There is statement of Mr. Golechha as well as the statements of other witnesses. The only question that needs to be addressed is whether the said evidence is sufficient to prove the incident of rape or not. In my view, for the purpose of addressing this issue, appreciation of evidence has to be done. The material on record is sufficient to presume that accused no.1 has committed the alleged offence. It is submitted on behalf of accused no.1 that the statements of the informant and Mr. Golechha, in the absence of supporting evidence, cannot be taken into consideration to frame the Charge against the accused. I am afraid to accept this submission at this stage of the matter and that too, in the teeth of the case of the prosecution and the material compiled in the charge-sheet against the accused persons.

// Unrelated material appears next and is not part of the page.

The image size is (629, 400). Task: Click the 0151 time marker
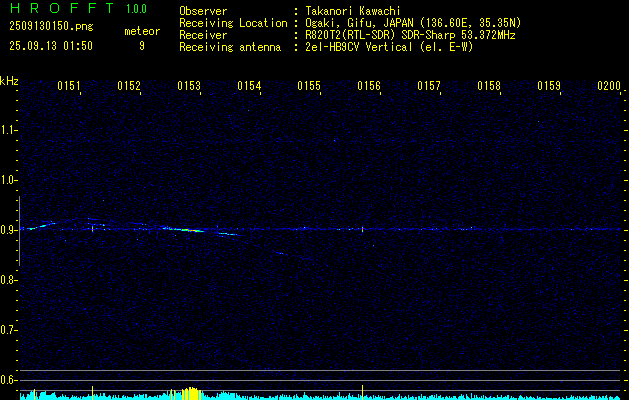(x=69, y=86)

It is to be noted that the Court has to see the quality of the evidence and not the quantity of the evidence. It is a settled legal position that the conviction can be based on the evidence of sole witness, if the evidence of said witness is found to be of sterling quality. In my view, for the purpose of recording a finding as to the quality and credibility of the evidence, the evidence must be adduced before the Court and the same must be subjected to the test of cross-examination. In my view, if such an exercise is undertaken at the stage of considering the discharge application, then it would be nothing short of holding a mini trial. The law does not permit such mini trial at the stage of considering discharge application or framing of charge. 24. In view of the above, I conclude that there is no substance in the application. The impugned order dated 22.12.2021, passed by the learned Additional Sessions Judge, Bhandara is within the bounds of settled legal position and parameters of law. The application being devoid of substance, deserves to be dismissed and accordingly, it is dismissed.